Pohon Winong Keramat Tumbang Timpa Petilasan Ratu Kalinyamat di Jepara

Dian Utoro Aji - detikNews
Kamis, 18 Feb 2021 14:12 WIB
Pohon keramat timpa petilasan Ratu Kalinyamat di Jepara
Pohon keramat timpa petilasan Ratu Kalinyamat di Jepara. (Foto: Dok Kades Tulakan)
Jepara -

Pohon winong keramat di petilasan Ratu Kalinyamat di Desa Tulakan, Kecamatan Donorojo, Kabupaten Jepara, Jawa Tengah, mendadak tumbang. Warga pun belum berani melakukan evakuasi pohon yang menimpa tempat pertapaan Ratu Kalinyamat tersebut.

"Ya memang betul pohon yang tumbang itu pohon Winong yang terletak di Petilasan pertapaan Ratu Kalinyamat," kata Kepala Desa Tulakan, Budi Sutrisno saat dihubungi detikcom lewat sambungan telepon, Kamis (18/2/2021).

Budi menuturkan pohon tumbang itu terjadi pada Rabu (17/2) kemarin sekitar pukul 06.00 WIB. Pohon yang dipercaya telah berusia ratusan tahun tersebut pun tumbang secara mendadak. "Rabu kemarin pukul 06.00 WIB," ujar dia.
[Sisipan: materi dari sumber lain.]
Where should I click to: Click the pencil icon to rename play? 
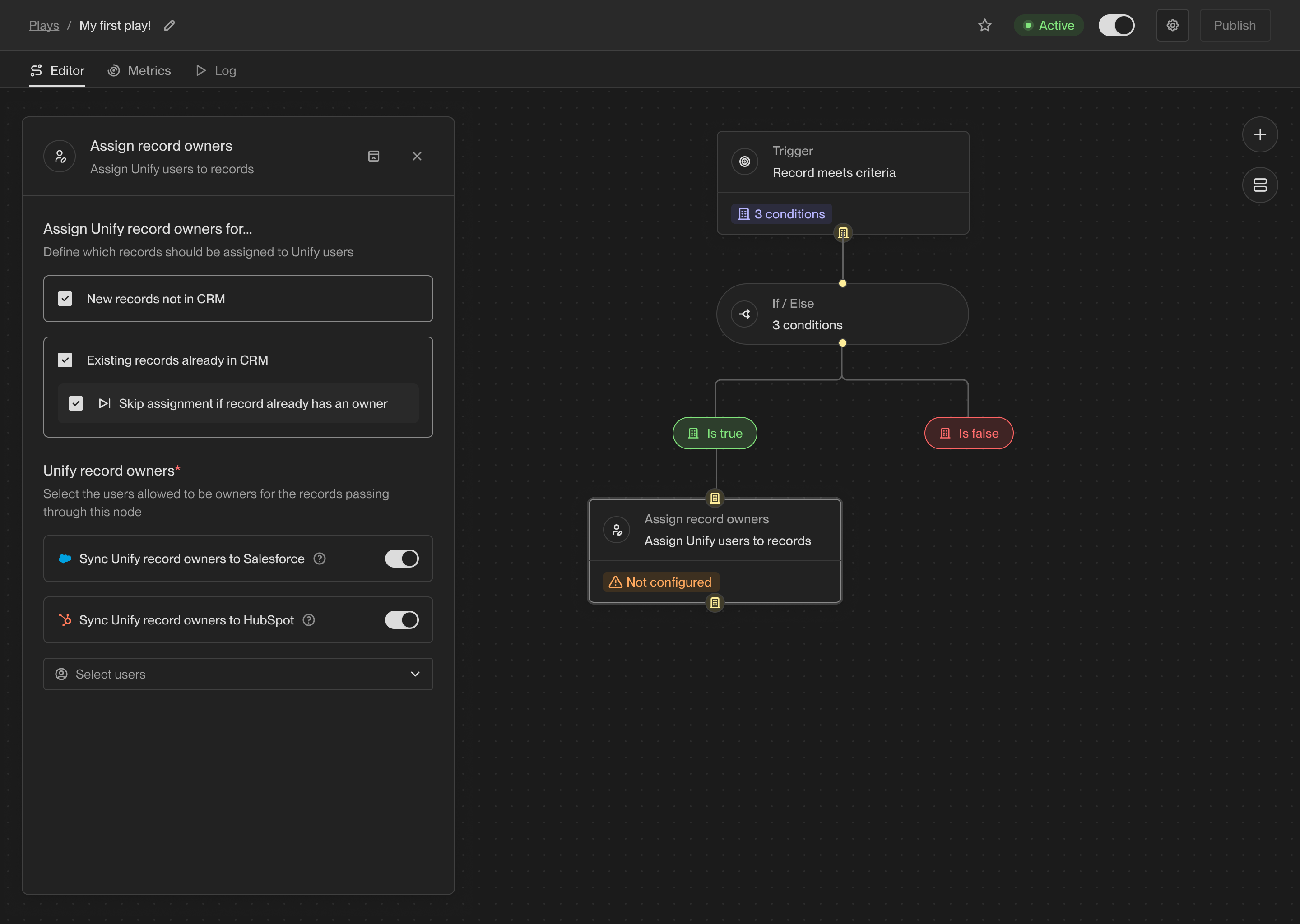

Dia menjelaskan pohon keramat yang tumbang itu memiliki diameter 1,5 meter dan ketinggian pohon tumbang mencapai 8 meter. "Pohon jenisnya Winong usianya ratusan tahun, sudah lama. Diameter 1,5 meter pohonnya dan ketinggiannya ada 8 meter," papar dia.

Budi menjelaskan pohon yang tumbang menimpa lokasi petilasan Ratu Kalinyamat. Konon lokasi tersebut sebagai lokasi pertapaan Ratu Kalinyamat saat tapa wuda (bertapa tanpa busana ketika terjadi konflik suksesi di akhir Kerajaan Demak).
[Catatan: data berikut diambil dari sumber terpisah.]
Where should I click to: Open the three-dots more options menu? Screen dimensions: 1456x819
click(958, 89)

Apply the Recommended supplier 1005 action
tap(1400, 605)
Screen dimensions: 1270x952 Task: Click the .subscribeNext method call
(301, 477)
"Posisi menimpa rumah atap petilasan Ratu Kalinyamat. Itu kan pertapa Ratu Kalinyamat saat tapa wuda dulu," terangnya.

Pohon keramat timpa petilasan Ratu Kalinyamat di JeparaPohon keramat timpa petilasan Ratu Kalinyamat di Jepara. (Foto: Dok Kades Tulakan)
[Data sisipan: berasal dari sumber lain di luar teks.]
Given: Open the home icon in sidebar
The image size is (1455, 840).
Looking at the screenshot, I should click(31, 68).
Budi menjelaskan saat ini pohon tersebut belum dilakukan evakuasi. Menurutnya hal itu karena warga banyak yang tidak berani, sedangkan dari pemerintah desa masih menunggu instruksi dari Bupati Jepara.

"Belum dievakuasi. Menunggu instruksi Bupati. Bupati meminta jangan dievakuasi dulu. Bupati sudah meninjau tadi pagi. Ini pohon digaris polisi," kata Budi.